Applause erupted, and the string of words that were flowing out of me for the past hour met its end, like the rainbow scarves clowns pull out of their sleeves. I was done speaking of my journey from pain to peace, and now all I had to do was enjoy being praised by the mothers, fathers, sisters, brothers, therapists, nurses…and patients. I used to be a patient, sitting in that same room and barely listening to another girl, but now I was at the podium. Oh my god. I’m at the podium. Not in the hospital bed or in the doctor’s office, I left that life for a better one. And now I got to taste the very utopia I tried to envision while crying through treats of mash potatoes and DQ Blizzards.
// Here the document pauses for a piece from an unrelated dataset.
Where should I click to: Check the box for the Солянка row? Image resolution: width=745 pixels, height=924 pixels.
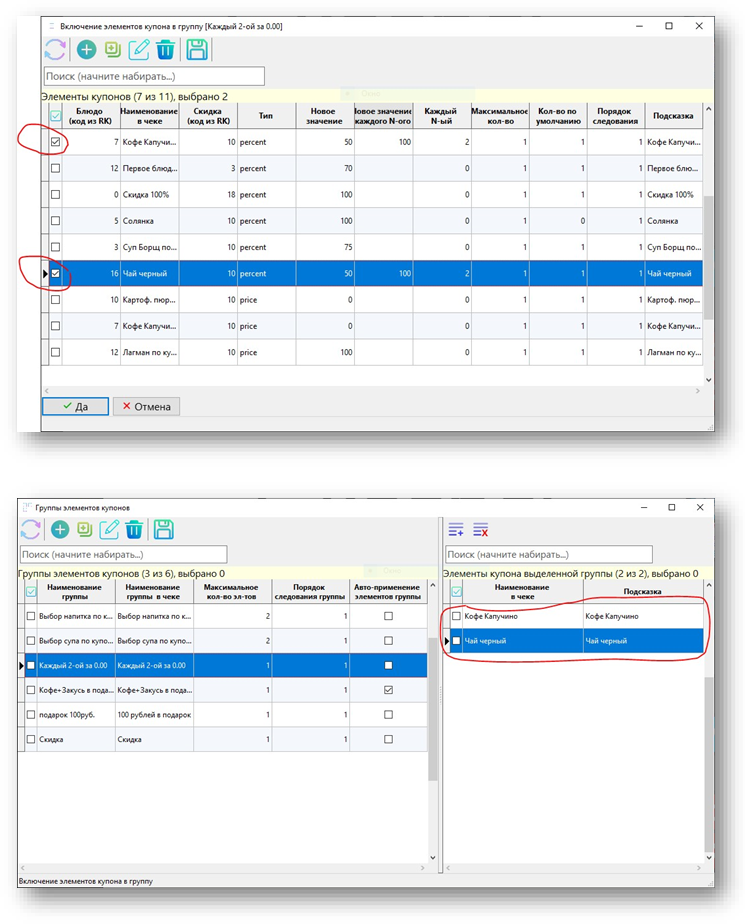pos(56,221)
This once-in-a-lifetime standing ovation is my reward. The idea that I could help just one person find more joy makes me appreciate my hardship so much more.
I’ve answered my questions, hugged my family and wiped off the many beads of sweat when a mother comes up to me. A current patient who I met at my time here comes up to me. My former therapist, sweet Heather, comes up to me. To me. They all say words that fill me up with life as if I were collecting their compliments, and deepest worries, in a big green bucket that only I could hold. And as I am being congratulated for keeping my soul alive, I realize just how rare it must be to witness someone on the other side of the edge; someone who has leapt in commitment to their heart’s desires, and to a life of freedom. By showing what it looks like to embrace every inch of myself unapologetically, I held the key that unlocked something in them. Something was clearer now, and their hopes seemed nearer now.
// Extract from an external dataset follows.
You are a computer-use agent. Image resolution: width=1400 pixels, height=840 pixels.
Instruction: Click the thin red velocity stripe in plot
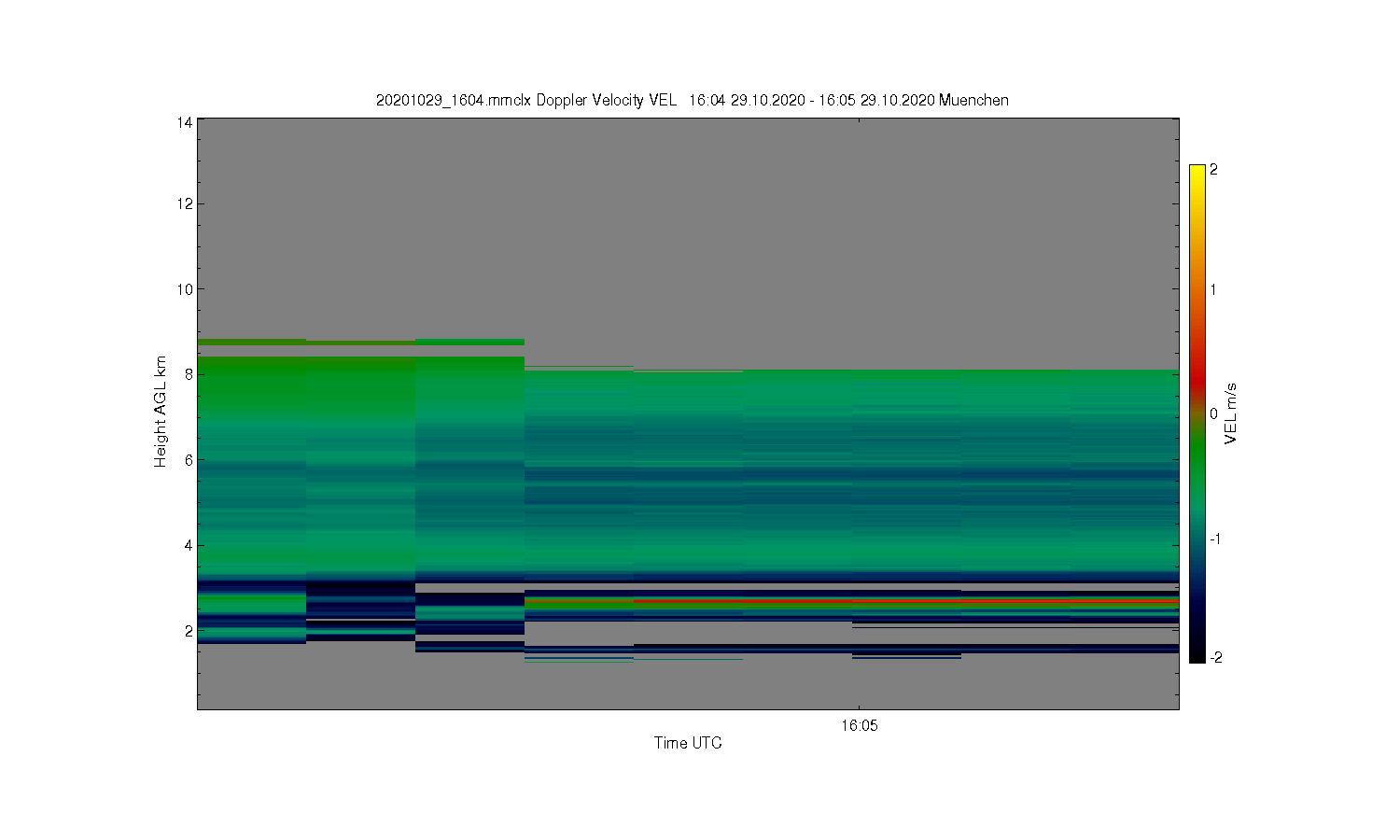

I did that. I skipped down the steps to the first floor. You would think that when I’ve spent the last hour squeezing every ounce of inspiration from my voice, it would drain my energy, but no; this experience is and forever will act as the charger for my purpose. Years from now I will tell myself to think about this moment to ignite the fire I need to drive me through the dormant days.
Each pounding blood vessel and the reaching corners of my mouth tell me that I finally found it. Not to say I won’t lose it, and that it won’t expand and develop, but I found it. I am a speaker. I am a listener. I am a leader who will guide the movement for returning to our personal humaneness. I know that I can’t give up on you, and you can’t give up on me. I know what thoughts keep me up at night, in a restless can’t-wait-to-be-a-change-agent kind of way. My identity is forming like sunshine that just can’t wait to be seen by the world. The cloudy part of my future that I couldn’t quite uncover is strikingly apparent to me now.
On Dec. 9, 2019 I spoke at an eating disorders recovery center in Tulsa, OK. More than that, the many doors of my psyche that had been closed opened. And could never be shut again.